(Stored items)
= Beginning of Section =

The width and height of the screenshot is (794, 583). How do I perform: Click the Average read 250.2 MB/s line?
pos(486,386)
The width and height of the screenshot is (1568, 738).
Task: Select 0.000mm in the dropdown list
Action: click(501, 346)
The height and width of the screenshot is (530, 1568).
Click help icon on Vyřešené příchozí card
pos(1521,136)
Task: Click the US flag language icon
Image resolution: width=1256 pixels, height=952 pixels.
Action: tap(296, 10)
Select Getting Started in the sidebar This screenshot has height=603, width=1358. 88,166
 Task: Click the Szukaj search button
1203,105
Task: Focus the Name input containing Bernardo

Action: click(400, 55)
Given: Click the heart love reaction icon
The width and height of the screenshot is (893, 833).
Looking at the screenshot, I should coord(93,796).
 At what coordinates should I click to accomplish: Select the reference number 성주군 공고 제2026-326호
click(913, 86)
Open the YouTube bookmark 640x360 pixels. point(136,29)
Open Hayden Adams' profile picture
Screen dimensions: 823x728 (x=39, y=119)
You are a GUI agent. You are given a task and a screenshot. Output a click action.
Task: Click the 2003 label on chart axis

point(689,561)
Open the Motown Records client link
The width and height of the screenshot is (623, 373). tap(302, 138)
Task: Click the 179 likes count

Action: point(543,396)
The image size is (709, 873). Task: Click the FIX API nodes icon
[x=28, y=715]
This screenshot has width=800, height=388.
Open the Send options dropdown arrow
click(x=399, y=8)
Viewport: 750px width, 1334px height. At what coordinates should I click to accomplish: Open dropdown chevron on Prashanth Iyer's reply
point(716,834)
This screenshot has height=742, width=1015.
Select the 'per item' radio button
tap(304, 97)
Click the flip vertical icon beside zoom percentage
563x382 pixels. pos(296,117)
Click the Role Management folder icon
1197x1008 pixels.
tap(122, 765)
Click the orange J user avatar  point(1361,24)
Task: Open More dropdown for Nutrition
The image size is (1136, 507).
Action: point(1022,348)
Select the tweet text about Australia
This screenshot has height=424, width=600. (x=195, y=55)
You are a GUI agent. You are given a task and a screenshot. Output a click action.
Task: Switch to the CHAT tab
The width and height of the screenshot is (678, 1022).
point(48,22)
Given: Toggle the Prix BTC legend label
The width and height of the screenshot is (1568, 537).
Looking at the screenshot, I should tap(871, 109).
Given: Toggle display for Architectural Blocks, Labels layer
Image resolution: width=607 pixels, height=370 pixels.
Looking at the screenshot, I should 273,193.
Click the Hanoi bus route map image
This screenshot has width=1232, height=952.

= End of Section =

→ WHAT YOU ARE ASKED TO DO
Above are the records; print exactly the lines from the line with "The image size is (1136, 507)." to the line with "Given: Toggle the Prix BTC legend label", including both, and nothing else.

→ ANSWER TO THIS EXERCISE
The image size is (1136, 507).
Action: point(1022,348)
Select the tweet text about Australia
This screenshot has height=424, width=600. (x=195, y=55)
You are a GUI agent. You are given a task and a screenshot. Output a click action.
Task: Switch to the CHAT tab
The width and height of the screenshot is (678, 1022).
point(48,22)
Given: Toggle the Prix BTC legend label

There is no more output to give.